→ Your instructions: Output the lines of the records exactly, from the first through the one containing "You are a computer-use". Omit all pictures.

→ Stored items:
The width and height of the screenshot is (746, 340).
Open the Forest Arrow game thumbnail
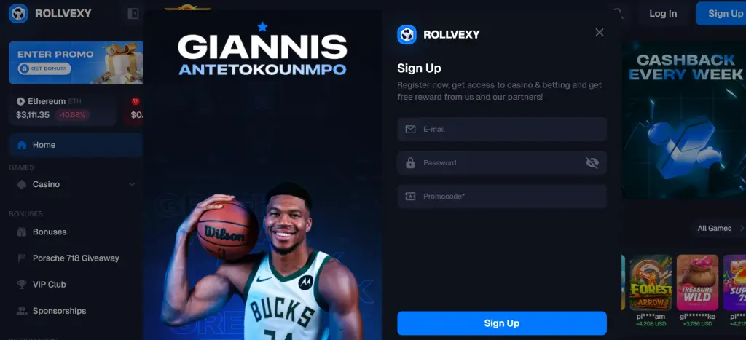point(651,282)
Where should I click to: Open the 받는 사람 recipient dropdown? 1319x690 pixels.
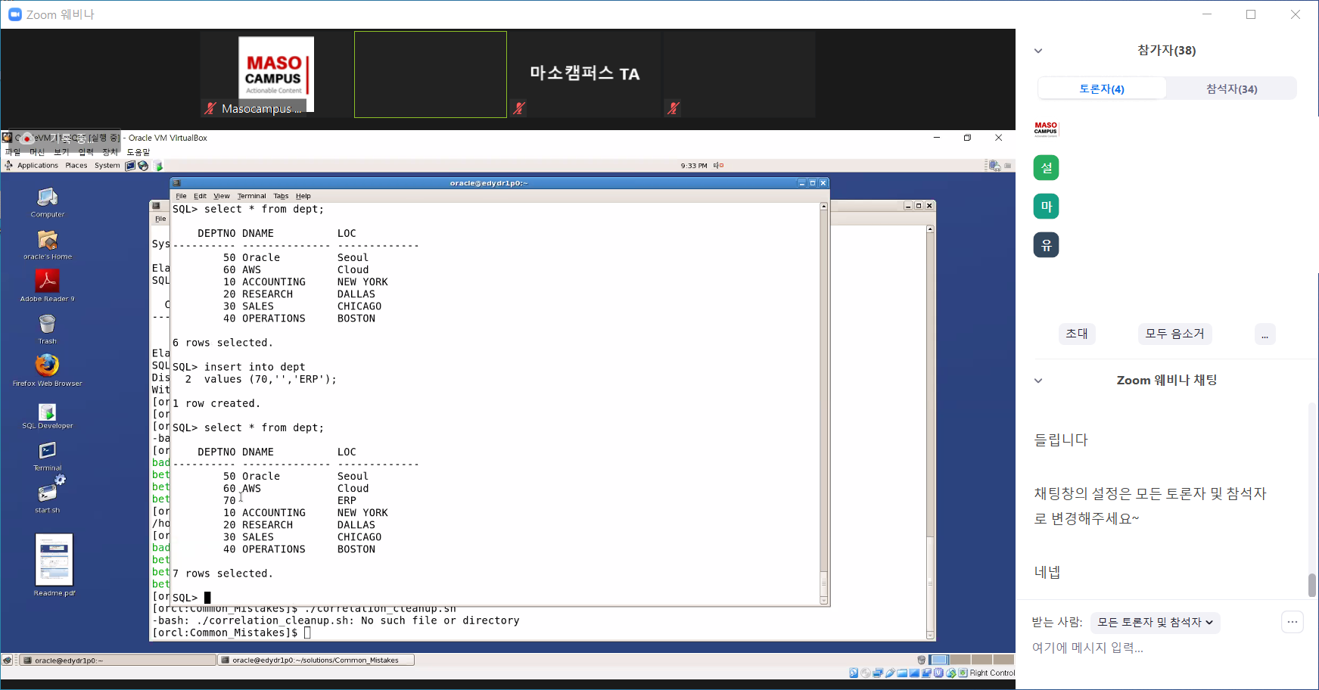pos(1155,622)
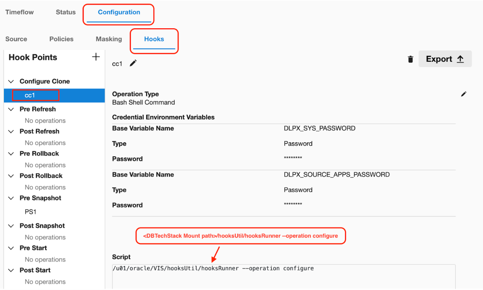Toggle the Pre Rollback chevron
Image resolution: width=483 pixels, height=290 pixels.
pos(11,154)
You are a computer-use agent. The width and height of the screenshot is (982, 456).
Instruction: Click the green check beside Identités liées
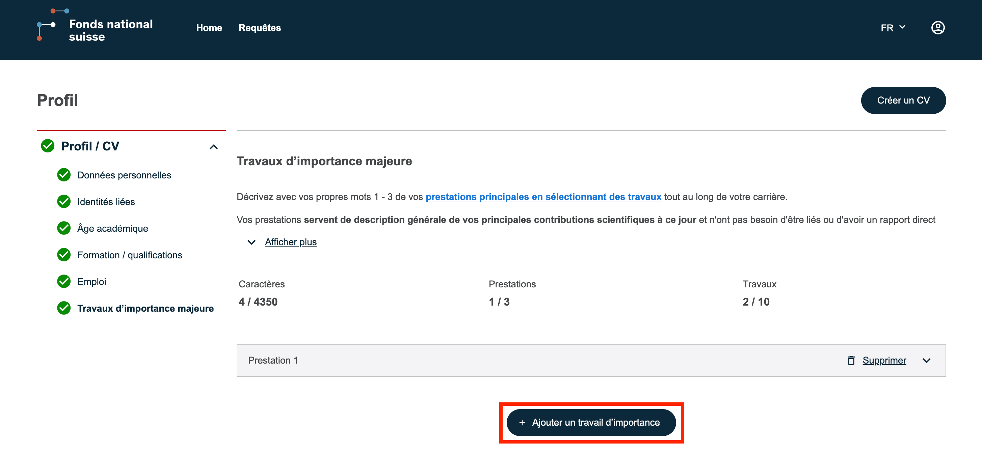coord(64,202)
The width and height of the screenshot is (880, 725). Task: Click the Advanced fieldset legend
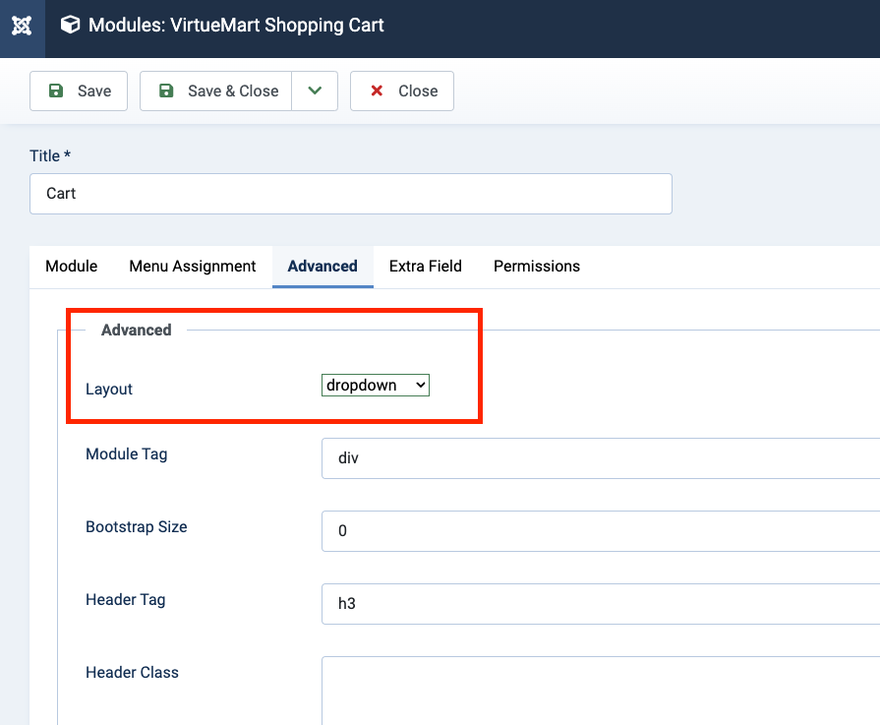point(137,330)

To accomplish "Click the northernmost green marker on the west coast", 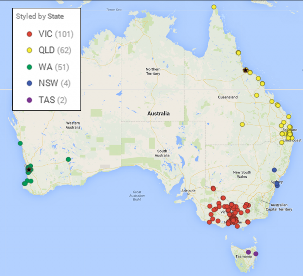I will click(x=20, y=143).
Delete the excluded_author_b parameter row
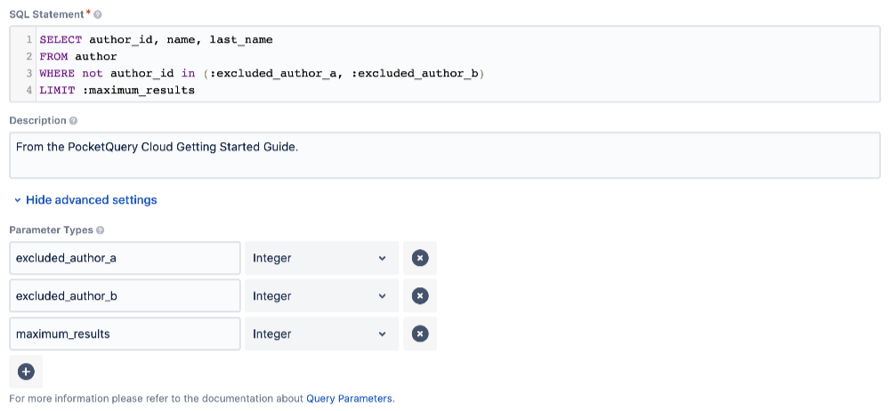This screenshot has width=890, height=411. coord(420,296)
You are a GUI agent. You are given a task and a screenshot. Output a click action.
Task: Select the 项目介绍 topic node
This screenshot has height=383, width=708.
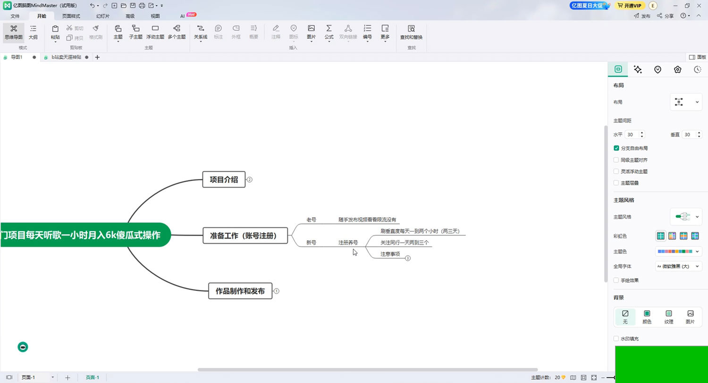pyautogui.click(x=224, y=179)
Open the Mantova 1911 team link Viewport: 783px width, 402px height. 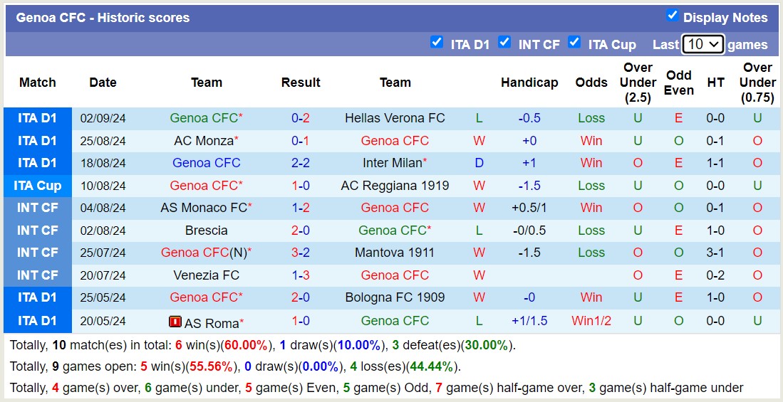tap(395, 253)
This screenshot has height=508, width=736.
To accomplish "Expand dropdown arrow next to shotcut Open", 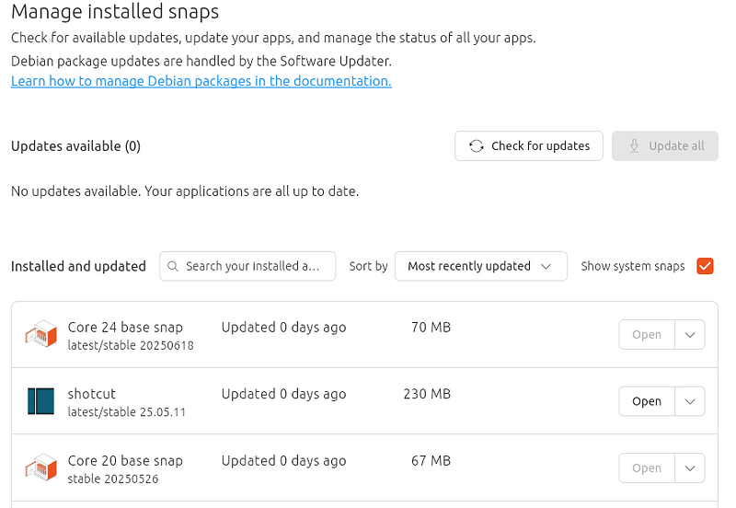I will (690, 401).
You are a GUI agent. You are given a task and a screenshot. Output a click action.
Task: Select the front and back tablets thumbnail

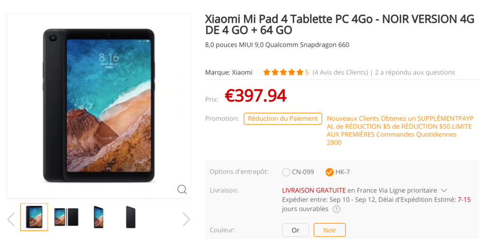66,217
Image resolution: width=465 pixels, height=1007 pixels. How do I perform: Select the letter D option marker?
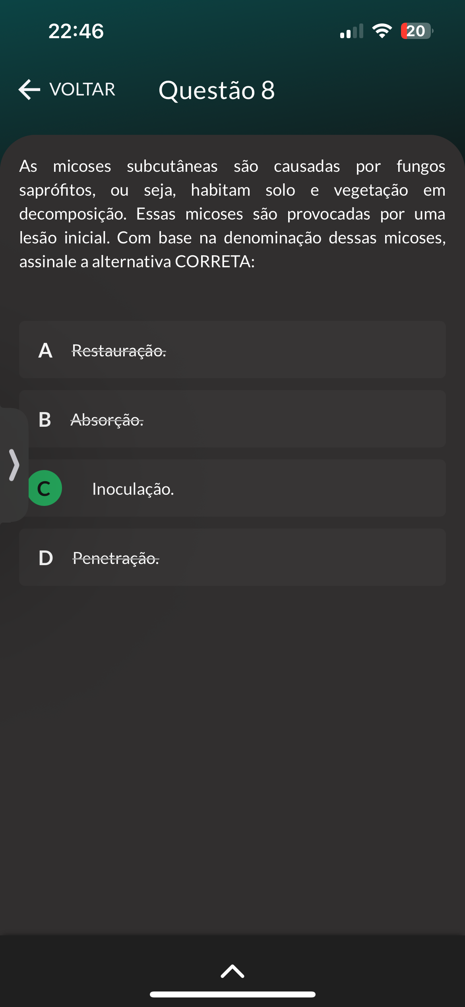pos(46,558)
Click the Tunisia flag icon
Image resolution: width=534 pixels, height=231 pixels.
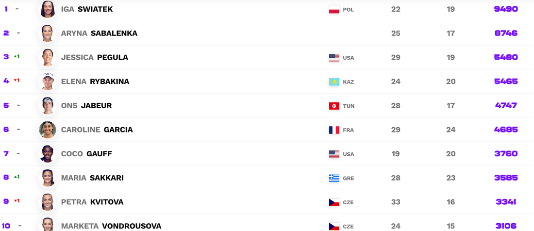tap(334, 106)
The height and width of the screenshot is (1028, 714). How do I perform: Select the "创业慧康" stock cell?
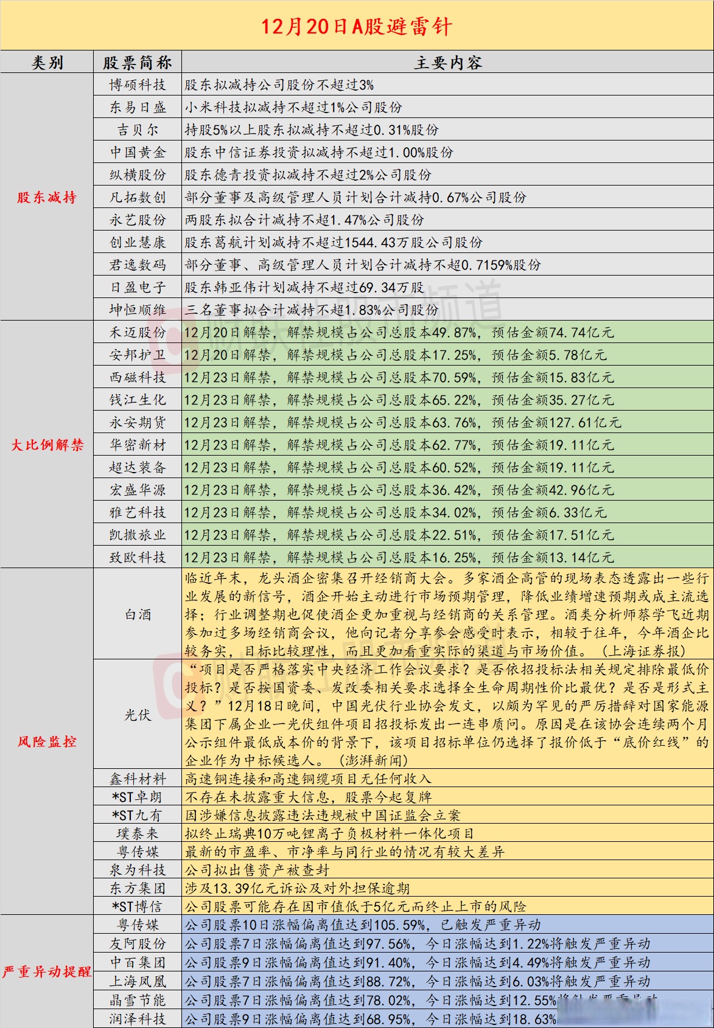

→ Answer area:
The width and height of the screenshot is (746, 340).
Open the Forest Arrow game thumbnail
point(651,282)
Where should I click to: Open the 받는 사람 recipient dropdown? 1319x690 pixels.
pos(1155,622)
Toggle the Pre Rollback chevron
Image resolution: width=483 pixels, height=290 pixels.
pos(11,154)
You are a computer-use agent. The width and height of the screenshot is (982, 456).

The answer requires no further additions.